I had been reaching out, concerned that I hadn’t heard from her in some time when I got this response. “Hi – I don’t want to be confrontational, but I am choosing to surround myself with friends who are like-minded and appreciate the goodness of this country. I am choosing to be with people who respect individuality, individuals, Liberty, freedom, and personal responsibility. I want to be with people who are not victims and blame others for their challenges.”

I too respect individuality, individuals, liberty, freedom, and personal responsibility. I don’t see myself as a victim, blaming others for their challenges, just because I disagree with the way our President is leading this country. But so much of the politically charged fog being spread today seems purpose-built to further divide our nation, and divide “them” against “us” rather than respecting alternate points of view.
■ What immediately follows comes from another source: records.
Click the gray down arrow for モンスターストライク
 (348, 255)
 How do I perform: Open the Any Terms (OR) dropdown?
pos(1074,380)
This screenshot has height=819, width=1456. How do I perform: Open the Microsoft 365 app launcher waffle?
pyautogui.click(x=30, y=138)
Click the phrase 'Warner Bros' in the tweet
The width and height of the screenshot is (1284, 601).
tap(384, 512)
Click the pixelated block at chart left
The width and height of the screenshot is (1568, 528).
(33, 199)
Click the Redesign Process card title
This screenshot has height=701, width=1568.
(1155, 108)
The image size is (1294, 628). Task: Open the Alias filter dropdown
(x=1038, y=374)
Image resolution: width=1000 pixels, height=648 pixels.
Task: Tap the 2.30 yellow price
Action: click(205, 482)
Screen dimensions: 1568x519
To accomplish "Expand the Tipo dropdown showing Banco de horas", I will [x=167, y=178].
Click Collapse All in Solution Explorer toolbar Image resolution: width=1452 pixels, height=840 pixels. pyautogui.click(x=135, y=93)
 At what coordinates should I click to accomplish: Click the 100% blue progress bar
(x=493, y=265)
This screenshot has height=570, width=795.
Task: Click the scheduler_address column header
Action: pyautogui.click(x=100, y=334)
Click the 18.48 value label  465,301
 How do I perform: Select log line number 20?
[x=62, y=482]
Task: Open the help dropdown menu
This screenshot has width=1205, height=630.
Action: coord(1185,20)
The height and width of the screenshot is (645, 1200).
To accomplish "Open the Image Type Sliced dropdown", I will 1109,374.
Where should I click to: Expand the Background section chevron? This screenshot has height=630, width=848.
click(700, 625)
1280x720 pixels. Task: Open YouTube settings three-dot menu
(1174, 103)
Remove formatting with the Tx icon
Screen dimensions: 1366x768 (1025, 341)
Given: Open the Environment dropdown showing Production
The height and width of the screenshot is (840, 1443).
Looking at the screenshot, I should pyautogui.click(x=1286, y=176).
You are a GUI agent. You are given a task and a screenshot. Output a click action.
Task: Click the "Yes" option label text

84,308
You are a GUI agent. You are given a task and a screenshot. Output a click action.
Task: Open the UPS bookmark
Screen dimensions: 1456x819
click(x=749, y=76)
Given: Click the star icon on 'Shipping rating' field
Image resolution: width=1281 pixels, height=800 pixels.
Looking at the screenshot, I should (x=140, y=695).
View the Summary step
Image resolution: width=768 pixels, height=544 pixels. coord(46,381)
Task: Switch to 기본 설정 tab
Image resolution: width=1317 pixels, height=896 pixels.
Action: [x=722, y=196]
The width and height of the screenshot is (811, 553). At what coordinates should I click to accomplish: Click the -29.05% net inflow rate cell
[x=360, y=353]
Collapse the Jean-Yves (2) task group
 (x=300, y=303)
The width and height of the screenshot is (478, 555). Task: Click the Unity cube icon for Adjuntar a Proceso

Other friends have given me comfort for my grief saying this decision is her loss – it is certainly her right. But tonight I am crying for both the loss of my friend and also the politics which are breaking our country apart. Will we ever heal as a nation?

I love you K. and wish you well. I am so sorry you feel this way and will miss you. Your friend, Alison

Alison Brown



Editor’s note: the letter represents one of several reports Ark Valley Voice and its journalists have received, of friendships abruptly terminated during this divisive election season. While this is surely not the first election to fracture friendships, the ability to maintain friendships and debate positions on issues with others who might not agree with one’s viewpoint is not just mature, but this lies at the base of our democracy. Closing oneself off from those who may have a different point of view — developing a “them” versus “us” mindset, would seem to eliminate the opportunity to learn, grow, or advance one’s mind.